**TEXTE**
<<<<

Une chronique d’Emmanuelle.

En prolongement du Principe de Jérôme Ferrari, et en hommage à Bernard Maris.

C'est la place accordée par Jérôme Ferrari à Ernst Jünger dans Le principe qui m'a rappelé ce petit essai littéraire datant de 2013 du regretté Bernard Maris assassiné avec ses camarades de Charlie Hebdo : l'hommage y semblant rendu à ce grand écrivain allemand, ainsi que la façon dont ce personnage accompagne le héros au long du livre comme une sorte de négatif révélateur ou une autre face du possible.

Bernard Maris, saisi par la beauté de Ceux de 14 (1) et d'Orages d'acier (2), s'étonna que Maurice Genevoix et Ernst Jünger, «les deux plus grands écrivains de la Grande Guerre» - qui, très jeunes officiers, se firent face en 1915 lors de la boucherie des Eparges - n'aient jamais cherché à se rencontrer. Aussi organise-t-il cette rencontre, entrecroisant leurs récits en pointant les convergences et les divergences. Des écrits dont la sincérité, l'honnêteté, révèle aussi sans fards la personnalité plus ou moins complexe de leurs auteurs.

>>>>

**DONNÉES FOURNIES**
<<<<

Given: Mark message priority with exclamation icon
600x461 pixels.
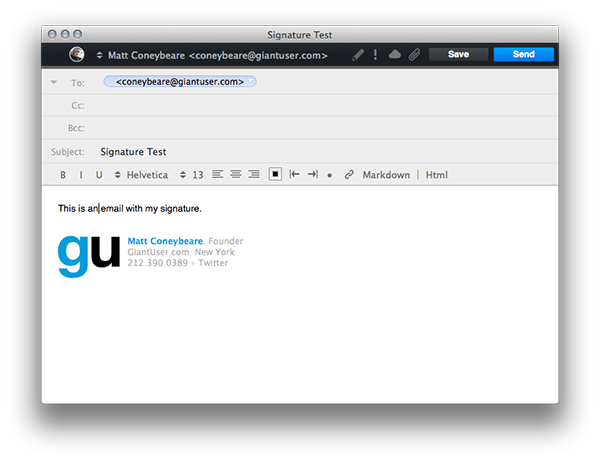Looking at the screenshot, I should coord(376,55).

>>>>

**CONSIGNES**
Répondez d'après le texte :
(a) De quelle année date le petit essai littéraire de Bernard Maris ?
(b) En quelle année Maurice Genevoix et Ernst Jünger se firent-ils face, et à quelle occasion ?
(c) Dans quel livre de Jérôme Ferrari Ernst Jünger occupe-t-il une place ?
Merci de vous appuyer uniquement sur le texte.

**RÉPONSE ATTENDUE**
(a) 2013.
(b) En 1915, lors de la boucherie des Eparges.
(c) Le principe.